[Extracted data entries]
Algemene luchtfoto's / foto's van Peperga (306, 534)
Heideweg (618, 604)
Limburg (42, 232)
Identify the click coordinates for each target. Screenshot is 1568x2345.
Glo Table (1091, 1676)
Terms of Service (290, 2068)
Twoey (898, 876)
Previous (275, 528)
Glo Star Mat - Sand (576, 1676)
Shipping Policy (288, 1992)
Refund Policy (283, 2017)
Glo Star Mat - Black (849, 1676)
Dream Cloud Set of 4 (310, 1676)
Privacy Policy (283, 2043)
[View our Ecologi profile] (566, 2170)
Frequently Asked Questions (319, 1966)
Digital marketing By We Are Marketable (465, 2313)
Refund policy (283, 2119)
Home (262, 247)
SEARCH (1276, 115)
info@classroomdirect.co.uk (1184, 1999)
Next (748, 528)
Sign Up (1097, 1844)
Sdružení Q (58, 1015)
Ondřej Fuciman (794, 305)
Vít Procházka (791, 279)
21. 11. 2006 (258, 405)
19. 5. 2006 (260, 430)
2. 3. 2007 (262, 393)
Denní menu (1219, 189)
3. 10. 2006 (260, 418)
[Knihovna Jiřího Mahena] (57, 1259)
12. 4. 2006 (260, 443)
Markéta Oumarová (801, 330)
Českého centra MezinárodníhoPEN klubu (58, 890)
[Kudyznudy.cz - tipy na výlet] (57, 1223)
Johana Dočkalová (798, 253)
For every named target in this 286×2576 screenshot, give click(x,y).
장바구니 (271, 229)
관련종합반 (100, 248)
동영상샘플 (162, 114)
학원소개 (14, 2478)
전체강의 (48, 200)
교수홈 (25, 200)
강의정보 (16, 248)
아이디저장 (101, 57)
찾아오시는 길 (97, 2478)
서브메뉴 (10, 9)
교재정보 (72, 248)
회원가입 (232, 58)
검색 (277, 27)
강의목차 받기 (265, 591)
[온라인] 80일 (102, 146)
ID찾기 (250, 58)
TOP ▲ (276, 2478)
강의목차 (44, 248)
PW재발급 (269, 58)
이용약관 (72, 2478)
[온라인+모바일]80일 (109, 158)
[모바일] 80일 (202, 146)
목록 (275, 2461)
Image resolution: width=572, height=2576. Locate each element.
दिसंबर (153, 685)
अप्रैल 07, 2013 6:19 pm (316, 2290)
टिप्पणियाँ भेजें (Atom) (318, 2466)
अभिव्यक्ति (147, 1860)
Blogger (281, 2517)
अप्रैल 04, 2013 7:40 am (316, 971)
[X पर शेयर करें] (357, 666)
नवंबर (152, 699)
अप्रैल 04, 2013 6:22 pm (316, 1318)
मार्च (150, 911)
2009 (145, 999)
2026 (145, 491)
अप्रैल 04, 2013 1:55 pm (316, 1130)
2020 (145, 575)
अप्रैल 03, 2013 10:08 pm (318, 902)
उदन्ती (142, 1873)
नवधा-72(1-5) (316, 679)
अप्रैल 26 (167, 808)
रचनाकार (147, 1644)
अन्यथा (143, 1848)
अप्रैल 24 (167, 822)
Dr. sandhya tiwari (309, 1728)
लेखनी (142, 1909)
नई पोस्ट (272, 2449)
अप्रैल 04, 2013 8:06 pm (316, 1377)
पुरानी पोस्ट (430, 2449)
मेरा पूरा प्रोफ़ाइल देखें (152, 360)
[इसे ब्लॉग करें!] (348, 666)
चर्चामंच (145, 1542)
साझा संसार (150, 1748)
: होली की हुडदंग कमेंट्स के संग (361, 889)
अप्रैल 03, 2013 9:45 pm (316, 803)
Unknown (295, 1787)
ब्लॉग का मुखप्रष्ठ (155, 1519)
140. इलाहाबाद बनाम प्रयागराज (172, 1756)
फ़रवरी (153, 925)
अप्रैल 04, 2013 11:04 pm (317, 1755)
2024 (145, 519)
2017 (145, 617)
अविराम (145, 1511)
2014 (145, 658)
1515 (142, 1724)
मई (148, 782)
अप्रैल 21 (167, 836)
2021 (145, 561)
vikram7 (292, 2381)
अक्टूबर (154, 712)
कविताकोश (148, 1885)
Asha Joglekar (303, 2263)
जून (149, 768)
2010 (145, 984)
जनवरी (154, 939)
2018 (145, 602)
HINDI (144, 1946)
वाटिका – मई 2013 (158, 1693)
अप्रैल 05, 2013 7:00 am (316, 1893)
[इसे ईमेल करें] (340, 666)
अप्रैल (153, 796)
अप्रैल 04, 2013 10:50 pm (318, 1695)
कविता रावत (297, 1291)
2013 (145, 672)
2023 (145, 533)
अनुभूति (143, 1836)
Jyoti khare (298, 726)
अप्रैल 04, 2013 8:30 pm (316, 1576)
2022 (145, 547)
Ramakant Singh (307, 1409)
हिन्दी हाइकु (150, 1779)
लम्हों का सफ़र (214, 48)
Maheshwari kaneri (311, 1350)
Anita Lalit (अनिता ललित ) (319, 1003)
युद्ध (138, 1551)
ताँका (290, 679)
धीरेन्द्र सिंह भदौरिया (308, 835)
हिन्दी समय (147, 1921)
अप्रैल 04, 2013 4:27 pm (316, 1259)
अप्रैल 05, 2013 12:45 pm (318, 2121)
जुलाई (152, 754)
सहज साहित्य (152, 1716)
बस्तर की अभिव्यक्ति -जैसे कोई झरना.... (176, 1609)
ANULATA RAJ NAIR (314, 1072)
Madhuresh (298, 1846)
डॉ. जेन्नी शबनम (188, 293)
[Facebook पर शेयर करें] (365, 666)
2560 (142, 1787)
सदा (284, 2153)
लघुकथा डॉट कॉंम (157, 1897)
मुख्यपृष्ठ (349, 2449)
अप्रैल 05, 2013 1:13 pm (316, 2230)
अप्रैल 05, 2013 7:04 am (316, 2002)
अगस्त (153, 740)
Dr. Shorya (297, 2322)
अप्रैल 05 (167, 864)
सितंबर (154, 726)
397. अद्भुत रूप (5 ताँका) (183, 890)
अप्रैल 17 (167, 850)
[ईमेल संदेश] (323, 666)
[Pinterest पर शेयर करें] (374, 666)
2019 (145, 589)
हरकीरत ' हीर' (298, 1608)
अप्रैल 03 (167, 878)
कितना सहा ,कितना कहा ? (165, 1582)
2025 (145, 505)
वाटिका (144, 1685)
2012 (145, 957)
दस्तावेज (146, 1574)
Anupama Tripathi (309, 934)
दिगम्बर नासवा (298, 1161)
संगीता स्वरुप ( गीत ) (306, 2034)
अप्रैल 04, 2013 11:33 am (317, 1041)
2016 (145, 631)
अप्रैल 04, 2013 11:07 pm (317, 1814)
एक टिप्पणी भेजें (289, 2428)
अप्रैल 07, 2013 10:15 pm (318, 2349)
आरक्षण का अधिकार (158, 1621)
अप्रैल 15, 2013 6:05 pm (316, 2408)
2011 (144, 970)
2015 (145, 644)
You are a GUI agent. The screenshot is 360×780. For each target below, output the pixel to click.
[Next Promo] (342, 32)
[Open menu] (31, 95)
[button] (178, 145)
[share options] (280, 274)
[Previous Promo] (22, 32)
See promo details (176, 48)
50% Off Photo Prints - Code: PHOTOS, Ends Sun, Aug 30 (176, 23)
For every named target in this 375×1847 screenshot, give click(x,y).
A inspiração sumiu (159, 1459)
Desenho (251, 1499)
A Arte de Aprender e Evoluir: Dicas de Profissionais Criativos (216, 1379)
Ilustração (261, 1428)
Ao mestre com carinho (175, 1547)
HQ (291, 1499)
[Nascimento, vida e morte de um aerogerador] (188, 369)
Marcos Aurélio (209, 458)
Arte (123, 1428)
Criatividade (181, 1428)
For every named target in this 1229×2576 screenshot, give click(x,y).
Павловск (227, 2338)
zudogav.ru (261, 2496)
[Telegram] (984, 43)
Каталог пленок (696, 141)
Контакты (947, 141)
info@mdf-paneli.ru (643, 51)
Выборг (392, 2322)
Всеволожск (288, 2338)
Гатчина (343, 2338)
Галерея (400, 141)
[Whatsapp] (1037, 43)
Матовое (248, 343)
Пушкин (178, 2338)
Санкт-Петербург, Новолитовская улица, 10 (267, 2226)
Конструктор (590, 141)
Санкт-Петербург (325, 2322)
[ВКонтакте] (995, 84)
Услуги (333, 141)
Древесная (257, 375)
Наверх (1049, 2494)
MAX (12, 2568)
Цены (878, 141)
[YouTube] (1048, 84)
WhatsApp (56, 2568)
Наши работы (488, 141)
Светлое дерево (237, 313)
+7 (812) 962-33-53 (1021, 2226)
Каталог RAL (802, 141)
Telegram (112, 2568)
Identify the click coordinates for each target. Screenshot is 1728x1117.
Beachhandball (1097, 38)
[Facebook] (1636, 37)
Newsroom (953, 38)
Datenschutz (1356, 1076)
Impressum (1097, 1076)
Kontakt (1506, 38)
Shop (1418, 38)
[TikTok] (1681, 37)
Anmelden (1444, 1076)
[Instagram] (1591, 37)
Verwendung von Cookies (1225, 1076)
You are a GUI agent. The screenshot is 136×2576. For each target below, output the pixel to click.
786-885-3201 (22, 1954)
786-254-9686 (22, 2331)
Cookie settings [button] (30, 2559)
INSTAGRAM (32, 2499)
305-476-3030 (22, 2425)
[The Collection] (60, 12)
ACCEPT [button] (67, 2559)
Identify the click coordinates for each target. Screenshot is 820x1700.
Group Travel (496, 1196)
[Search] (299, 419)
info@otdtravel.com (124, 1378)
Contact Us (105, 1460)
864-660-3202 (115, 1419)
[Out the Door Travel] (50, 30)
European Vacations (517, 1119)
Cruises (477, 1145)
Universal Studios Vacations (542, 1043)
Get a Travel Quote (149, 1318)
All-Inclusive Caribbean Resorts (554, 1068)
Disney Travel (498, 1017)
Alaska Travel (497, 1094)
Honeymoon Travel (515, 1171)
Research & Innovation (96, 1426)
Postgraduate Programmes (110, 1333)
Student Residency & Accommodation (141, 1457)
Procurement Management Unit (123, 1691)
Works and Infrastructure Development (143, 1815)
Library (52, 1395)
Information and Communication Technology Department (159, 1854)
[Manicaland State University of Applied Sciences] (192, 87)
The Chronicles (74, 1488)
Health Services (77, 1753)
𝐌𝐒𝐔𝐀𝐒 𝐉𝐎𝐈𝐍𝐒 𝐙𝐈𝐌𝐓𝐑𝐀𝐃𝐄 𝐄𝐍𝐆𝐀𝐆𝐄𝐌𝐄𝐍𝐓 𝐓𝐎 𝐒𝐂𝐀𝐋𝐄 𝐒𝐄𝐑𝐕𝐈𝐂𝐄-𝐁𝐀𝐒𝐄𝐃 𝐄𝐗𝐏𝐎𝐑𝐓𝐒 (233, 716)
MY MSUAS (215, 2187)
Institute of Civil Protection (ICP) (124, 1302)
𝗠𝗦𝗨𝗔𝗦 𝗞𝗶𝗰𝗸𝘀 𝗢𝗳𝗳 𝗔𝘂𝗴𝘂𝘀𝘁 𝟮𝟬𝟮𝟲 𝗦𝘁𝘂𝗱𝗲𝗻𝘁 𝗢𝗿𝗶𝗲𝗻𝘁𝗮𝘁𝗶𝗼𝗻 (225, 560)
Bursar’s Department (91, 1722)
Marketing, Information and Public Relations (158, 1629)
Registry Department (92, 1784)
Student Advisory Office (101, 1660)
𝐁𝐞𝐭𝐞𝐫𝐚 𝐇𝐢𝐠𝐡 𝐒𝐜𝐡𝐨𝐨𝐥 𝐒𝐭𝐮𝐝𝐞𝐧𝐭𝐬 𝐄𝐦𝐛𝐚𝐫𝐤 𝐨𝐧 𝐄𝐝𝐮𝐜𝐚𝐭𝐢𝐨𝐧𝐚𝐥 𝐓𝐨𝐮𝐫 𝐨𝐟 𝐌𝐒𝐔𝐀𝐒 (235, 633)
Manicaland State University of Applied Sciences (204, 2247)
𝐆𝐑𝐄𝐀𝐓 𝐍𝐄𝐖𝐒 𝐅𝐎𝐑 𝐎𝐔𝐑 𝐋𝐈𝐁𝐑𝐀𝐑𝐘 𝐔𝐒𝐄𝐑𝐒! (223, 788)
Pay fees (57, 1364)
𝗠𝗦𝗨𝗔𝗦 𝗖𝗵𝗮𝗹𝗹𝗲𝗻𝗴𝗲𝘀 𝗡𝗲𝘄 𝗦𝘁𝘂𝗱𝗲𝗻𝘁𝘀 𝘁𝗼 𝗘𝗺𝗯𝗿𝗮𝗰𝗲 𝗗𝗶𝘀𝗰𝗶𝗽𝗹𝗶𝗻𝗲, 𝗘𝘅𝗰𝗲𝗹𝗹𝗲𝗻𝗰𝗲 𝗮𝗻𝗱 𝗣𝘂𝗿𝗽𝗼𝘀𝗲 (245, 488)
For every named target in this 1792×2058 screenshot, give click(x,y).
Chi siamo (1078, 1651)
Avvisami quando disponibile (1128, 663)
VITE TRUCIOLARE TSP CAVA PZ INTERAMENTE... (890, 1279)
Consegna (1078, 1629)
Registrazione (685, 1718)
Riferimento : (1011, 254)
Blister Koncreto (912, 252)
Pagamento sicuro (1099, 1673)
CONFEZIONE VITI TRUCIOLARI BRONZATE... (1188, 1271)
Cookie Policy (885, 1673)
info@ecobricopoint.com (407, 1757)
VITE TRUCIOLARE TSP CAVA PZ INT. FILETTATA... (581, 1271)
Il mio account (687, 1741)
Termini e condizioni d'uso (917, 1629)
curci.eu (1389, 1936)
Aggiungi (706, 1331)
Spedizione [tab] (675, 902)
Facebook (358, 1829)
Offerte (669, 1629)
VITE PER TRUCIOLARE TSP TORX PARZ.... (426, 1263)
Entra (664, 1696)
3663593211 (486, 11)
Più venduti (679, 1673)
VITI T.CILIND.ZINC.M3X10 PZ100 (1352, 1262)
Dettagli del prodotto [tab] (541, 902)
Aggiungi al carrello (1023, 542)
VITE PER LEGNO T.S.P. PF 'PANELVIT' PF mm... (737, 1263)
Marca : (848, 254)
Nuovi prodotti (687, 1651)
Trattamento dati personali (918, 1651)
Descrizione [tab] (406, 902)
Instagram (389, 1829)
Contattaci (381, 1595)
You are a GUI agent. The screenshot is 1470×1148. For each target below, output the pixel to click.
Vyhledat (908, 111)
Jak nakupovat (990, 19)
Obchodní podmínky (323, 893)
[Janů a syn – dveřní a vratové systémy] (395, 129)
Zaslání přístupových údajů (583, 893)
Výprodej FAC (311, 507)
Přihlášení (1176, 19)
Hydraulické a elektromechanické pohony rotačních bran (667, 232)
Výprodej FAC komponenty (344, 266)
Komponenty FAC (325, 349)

◆ TASK OBJECTIVE:
Answer with a single number: how many lines in the data above have the string "TRUCIOLARE" in them?

◆ ANSWER:
3